§ **Extract provided**
# # # #

Ex-medic and councillor continues family legacy
Following in the footsteps of her grandfather, City of Rockingham Councillor and ex- RAAF medic Hayley Edwards holds Anzac Day close to her heart.
She has never missed a Dawn Service and this year was no different.
Despite official commemorations and gatherings being cancelled because of COVID-19, Ms Edwards was among the many Australian’s who took the poppy pledge, and stood at their driveways at dawn to honour those who made the ultimate sacrifice.
She said although being physically apart, the driveway service experience still united the country for quiet reflection.
“The majority of our street participated which was really humbling,” she said.
“Candles lit at the end of driveways, and listening to the last post, gave me goose bumps.”
Ms Edwards said Anzac Day was the most important day of the year for her family.
“My grandfather, who is 98 this year, served in the RAAF and I followed in his footsteps,” she said.
“I was lucky enough to be involved in the very first tri-service Medic Course in Australia, this integration definitely had it’s challenges.
“I enjoyed seeing many parts of Australia during my service, including many parts of regional Australia, Adelaide, Sydney, Darwin, Melbourne and one overseas combat Aero-medical evacuation for Op Bali Assist- which entailed caring for seriously injured Australians after a terrorist attack and returning the victims safely back to Australia.
“But my experience is absolutely nothing compared to what our Anzacs had to endure.”
Ms Edwards paid her respects by laying a wreath at Port Kennedy Veterans Park along with local homeless advocate Owen Farmer.
“The gravity of how severe our past service men and women were affected by war, is probably just a slither of what we are all experiencing now with COVID 19,” she said.
“It is so important to commemorate our Anzacs even more now than ever - the Anzac spirit shines through in times of diversity.”

# # # #

§ **Information given**
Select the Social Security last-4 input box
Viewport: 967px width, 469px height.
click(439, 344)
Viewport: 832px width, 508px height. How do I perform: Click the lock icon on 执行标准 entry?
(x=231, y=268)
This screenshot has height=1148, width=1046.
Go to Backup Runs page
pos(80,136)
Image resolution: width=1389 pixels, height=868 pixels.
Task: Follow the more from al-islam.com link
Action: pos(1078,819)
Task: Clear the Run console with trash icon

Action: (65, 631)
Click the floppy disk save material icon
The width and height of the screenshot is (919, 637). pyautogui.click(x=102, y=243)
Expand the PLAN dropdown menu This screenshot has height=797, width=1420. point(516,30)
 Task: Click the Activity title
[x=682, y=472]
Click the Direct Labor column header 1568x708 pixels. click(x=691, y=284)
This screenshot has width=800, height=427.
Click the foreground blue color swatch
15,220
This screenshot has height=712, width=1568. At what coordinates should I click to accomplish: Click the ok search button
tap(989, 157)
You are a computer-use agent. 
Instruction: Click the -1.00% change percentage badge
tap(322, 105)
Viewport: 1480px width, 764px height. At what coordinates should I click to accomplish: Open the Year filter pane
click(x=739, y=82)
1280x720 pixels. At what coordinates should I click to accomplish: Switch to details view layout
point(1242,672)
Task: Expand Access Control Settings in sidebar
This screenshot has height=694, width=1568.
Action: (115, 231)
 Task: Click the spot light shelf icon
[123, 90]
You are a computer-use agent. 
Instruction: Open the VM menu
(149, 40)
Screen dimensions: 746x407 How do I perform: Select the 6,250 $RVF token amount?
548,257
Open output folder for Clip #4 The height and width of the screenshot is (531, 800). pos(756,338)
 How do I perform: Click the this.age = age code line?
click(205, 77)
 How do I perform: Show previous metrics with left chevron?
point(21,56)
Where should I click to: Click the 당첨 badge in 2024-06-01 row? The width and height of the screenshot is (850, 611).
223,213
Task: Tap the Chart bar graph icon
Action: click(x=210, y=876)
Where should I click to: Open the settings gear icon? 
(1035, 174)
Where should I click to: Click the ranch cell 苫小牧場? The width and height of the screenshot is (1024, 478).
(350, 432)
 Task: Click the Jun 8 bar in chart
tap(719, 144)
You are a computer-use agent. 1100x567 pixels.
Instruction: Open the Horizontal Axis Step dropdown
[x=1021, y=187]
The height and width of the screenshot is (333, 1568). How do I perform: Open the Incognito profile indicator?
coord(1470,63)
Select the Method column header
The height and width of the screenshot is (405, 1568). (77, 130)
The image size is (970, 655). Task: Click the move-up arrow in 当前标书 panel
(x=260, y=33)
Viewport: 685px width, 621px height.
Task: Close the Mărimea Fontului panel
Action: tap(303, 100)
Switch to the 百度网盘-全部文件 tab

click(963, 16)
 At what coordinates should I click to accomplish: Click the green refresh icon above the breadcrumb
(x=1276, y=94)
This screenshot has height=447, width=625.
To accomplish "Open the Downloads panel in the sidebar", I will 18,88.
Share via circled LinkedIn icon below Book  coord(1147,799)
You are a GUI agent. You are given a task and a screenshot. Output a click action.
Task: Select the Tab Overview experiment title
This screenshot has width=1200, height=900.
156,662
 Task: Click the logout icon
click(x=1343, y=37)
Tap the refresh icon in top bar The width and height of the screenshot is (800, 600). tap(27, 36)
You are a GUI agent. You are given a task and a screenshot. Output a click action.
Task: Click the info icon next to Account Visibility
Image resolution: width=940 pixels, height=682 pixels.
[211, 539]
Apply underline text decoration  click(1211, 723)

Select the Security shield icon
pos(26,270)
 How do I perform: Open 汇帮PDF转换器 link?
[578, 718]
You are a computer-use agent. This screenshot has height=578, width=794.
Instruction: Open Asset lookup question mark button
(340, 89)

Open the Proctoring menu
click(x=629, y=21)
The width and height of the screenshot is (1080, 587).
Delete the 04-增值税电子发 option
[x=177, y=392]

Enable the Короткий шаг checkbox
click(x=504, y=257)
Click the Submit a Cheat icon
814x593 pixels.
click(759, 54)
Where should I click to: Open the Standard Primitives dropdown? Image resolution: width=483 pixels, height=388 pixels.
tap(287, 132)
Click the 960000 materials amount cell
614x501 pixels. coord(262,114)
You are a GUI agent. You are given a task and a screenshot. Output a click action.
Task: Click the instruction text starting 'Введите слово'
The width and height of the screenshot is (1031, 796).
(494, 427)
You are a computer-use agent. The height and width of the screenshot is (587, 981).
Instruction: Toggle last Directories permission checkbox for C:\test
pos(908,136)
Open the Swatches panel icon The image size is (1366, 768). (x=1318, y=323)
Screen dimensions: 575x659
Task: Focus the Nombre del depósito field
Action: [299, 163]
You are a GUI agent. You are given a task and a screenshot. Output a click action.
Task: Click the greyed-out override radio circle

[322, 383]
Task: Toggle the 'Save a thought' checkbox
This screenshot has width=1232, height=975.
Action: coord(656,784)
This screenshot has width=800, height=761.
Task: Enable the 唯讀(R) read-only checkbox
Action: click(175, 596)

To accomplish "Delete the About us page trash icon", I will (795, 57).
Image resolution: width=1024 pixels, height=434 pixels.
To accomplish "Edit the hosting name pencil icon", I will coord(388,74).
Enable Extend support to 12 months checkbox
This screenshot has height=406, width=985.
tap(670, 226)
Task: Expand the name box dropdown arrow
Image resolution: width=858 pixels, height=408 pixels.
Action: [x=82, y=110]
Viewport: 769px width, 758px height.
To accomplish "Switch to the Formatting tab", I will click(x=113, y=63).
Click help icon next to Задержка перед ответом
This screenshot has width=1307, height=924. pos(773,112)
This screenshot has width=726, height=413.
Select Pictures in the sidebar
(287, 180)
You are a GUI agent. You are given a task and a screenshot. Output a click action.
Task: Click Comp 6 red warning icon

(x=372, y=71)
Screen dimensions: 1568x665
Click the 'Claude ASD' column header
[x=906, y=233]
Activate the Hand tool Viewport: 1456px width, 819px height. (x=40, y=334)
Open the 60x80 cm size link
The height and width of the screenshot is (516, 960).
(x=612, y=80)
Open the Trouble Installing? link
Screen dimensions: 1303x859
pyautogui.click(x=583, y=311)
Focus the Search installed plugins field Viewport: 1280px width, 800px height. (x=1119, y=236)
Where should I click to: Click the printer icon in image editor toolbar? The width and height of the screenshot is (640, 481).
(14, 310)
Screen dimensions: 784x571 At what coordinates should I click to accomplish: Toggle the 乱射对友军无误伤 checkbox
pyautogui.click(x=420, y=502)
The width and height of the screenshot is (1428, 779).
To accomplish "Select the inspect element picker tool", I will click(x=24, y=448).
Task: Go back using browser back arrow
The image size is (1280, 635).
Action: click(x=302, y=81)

# # # #

§ **Required action A**
Reproduce the stretch of the Anzac Day article from "She said although" through "for her family." word for word.
§ **Required action B**
According to the Anzac Day article, where did Ms Edwards lay a wreath?

§ **Output A**
She said although being physically apart, the driveway service experience still united the country for quiet reflection.
“The majority of our street participated which was really humbling,” she said.
“Candles lit at the end of driveways, and listening to the last post, gave me goose bumps.”
Ms Edwards said Anzac Day was the most important day of the year for her family.

§ **Output B**
At Port Kennedy Veterans Park.